Since leaving the restaurant, our route has taken us through crawfish farming country.  Rice fields are flooded and dotted with rows of crawfish traps.  Upon further research, we learned that the rice farming here has evolved into crawfish farming for many farmers.  The crawfish eat the rice and we eat the crawfish (along with the waterfowl that eat both the rice and the crawfish).  This change in harvesting objective has apparently been met with booming demand while keeping overhead expenses to a minimum.  Instead of expensive rice combines, farmers utilize small boats and crop dusters. We had the good fortune to see one of each in action among the fields during our ride.

Most recently, Lil’ Mo turned five!  It is a bittersweet milestone, as our family’s little people years are now over.  It appears it is only me feeling sentimental about the conclusion of this chapter, as Lil’ Mo is diving into her big kid rank with both feet.  She informed me she can no longer ride in the grocery store shopping cart or go in the men’s restroom given her advanced age.  I tempted her with a farewell grocery cart ride to pick out her birthday cake, which she sheepishly accepted.

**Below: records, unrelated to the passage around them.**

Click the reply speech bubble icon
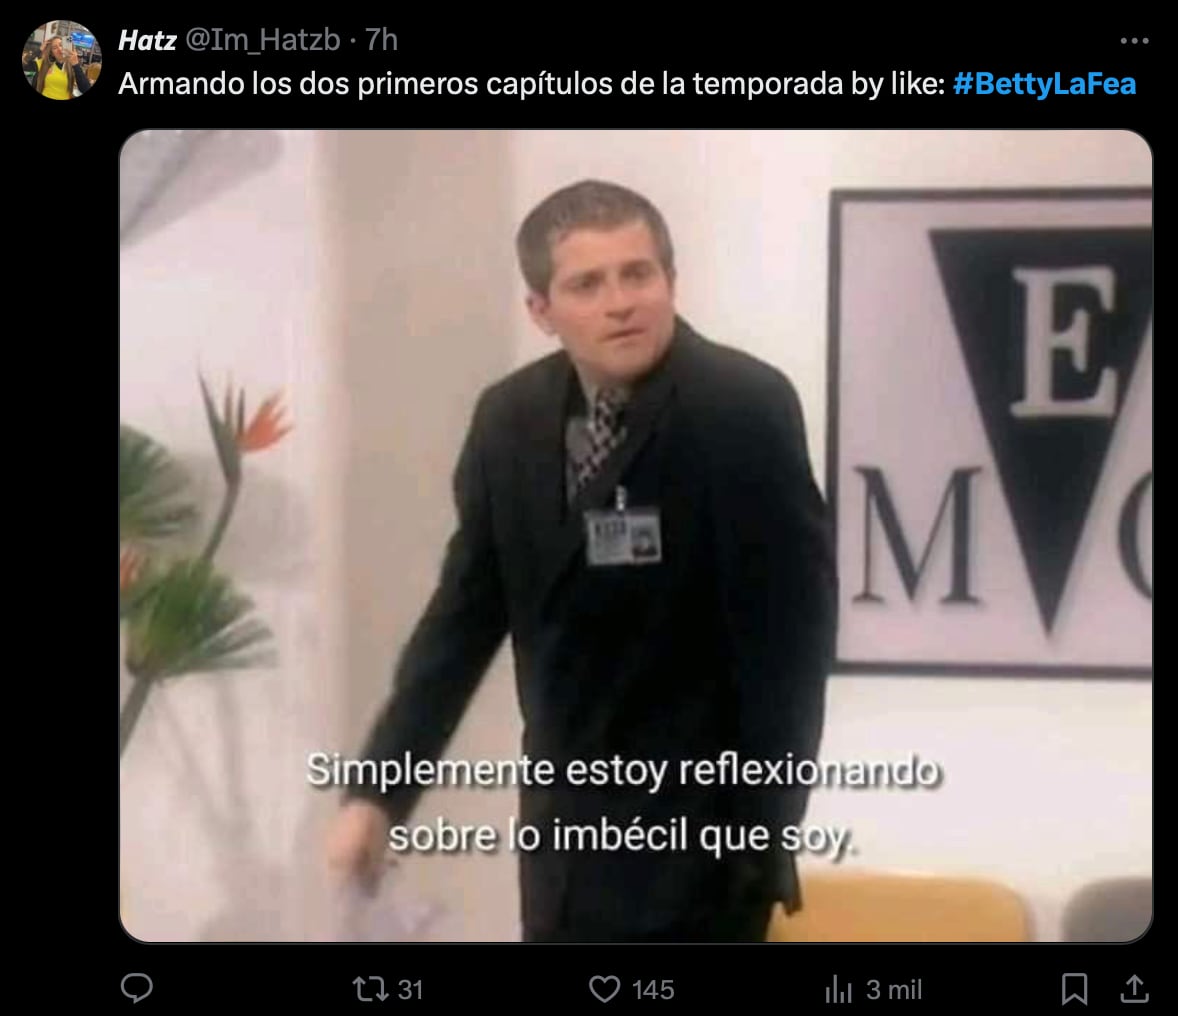1178x1016 pixels. pos(137,988)
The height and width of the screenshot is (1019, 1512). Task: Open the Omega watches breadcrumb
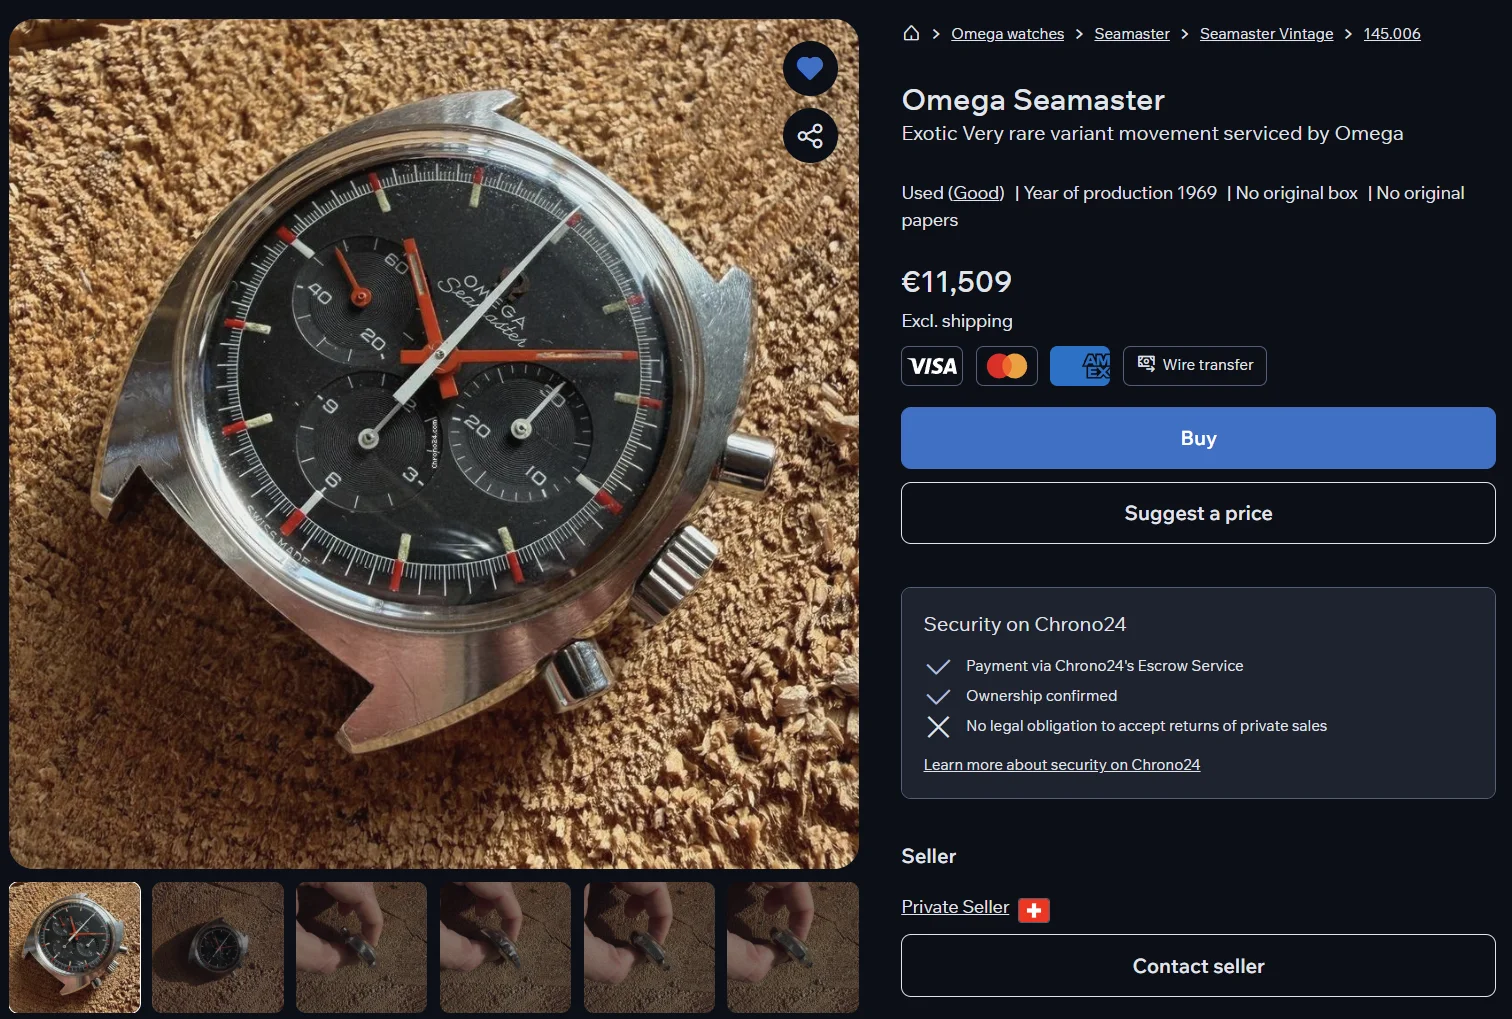click(x=1007, y=34)
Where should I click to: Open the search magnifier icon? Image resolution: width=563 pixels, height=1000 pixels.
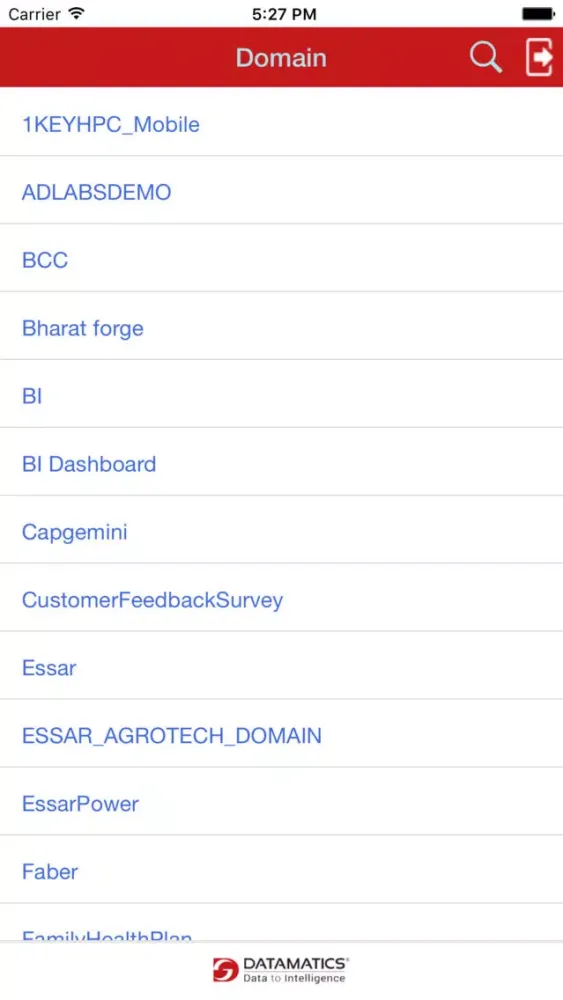[486, 57]
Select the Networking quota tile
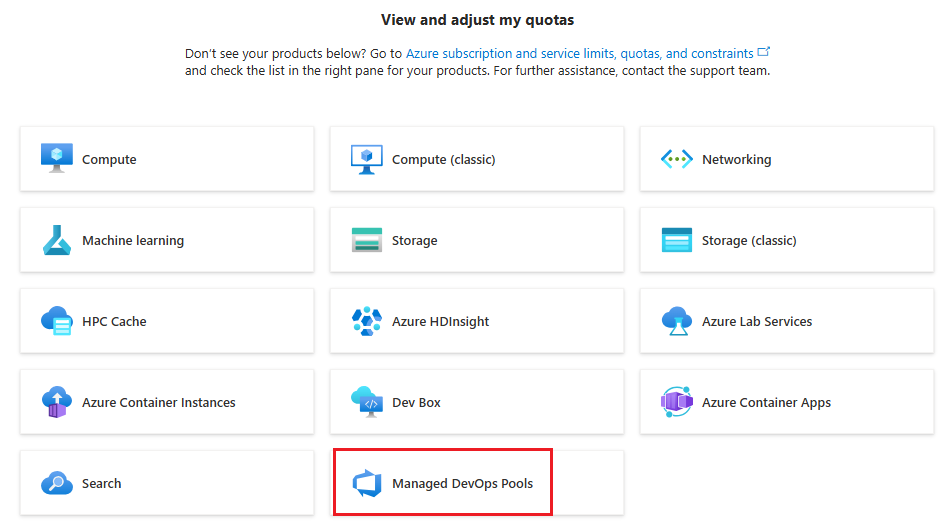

When asked if she felt five years old, she asserted (with that feisty spark in her eyes) that she actually feels six years old.  With this promotion to big kid status, she requests she be referred to as Big Mo on the blog going forward.  I will oblige from here on out.

Louisiana is a state that wears so many different faces.  On the surface, it is desperately in need of new roads and stricter enforcement of its littering and dumping laws.  Yet, the longer we are in this state the more we have come to appreciate the subtler characteristics of it, such as its overwhelming friendliness.  If someone is out on their porch as we ride by in our full sideshow glory, nine times out of ten they will wave, if not holler a hello.  Drivers wave and often toot their horns at us.  Often, when we are pulled over to take a break (which are frequent lately due to a multi-day, demoralizing headwind), someone pulls over to make sure we are okay and not in need of supplies or assistance—a school bus driver, a farmer, a rough looking guy in a pick-up with an accent I struggled to understand….  The Cajun restaurant family has no interest in cycling, but they are interested in meeting new people, sharing their culture with others, and caring for the welfare of travelers.  When recently eating at a Subway (generously afforded by our Seattle preschool benefactors), one of the customers who engaged us informed us that Louisiana is God’s country.  Perhaps it is.  The good food will fill your belly, and the kindness will fill your heart.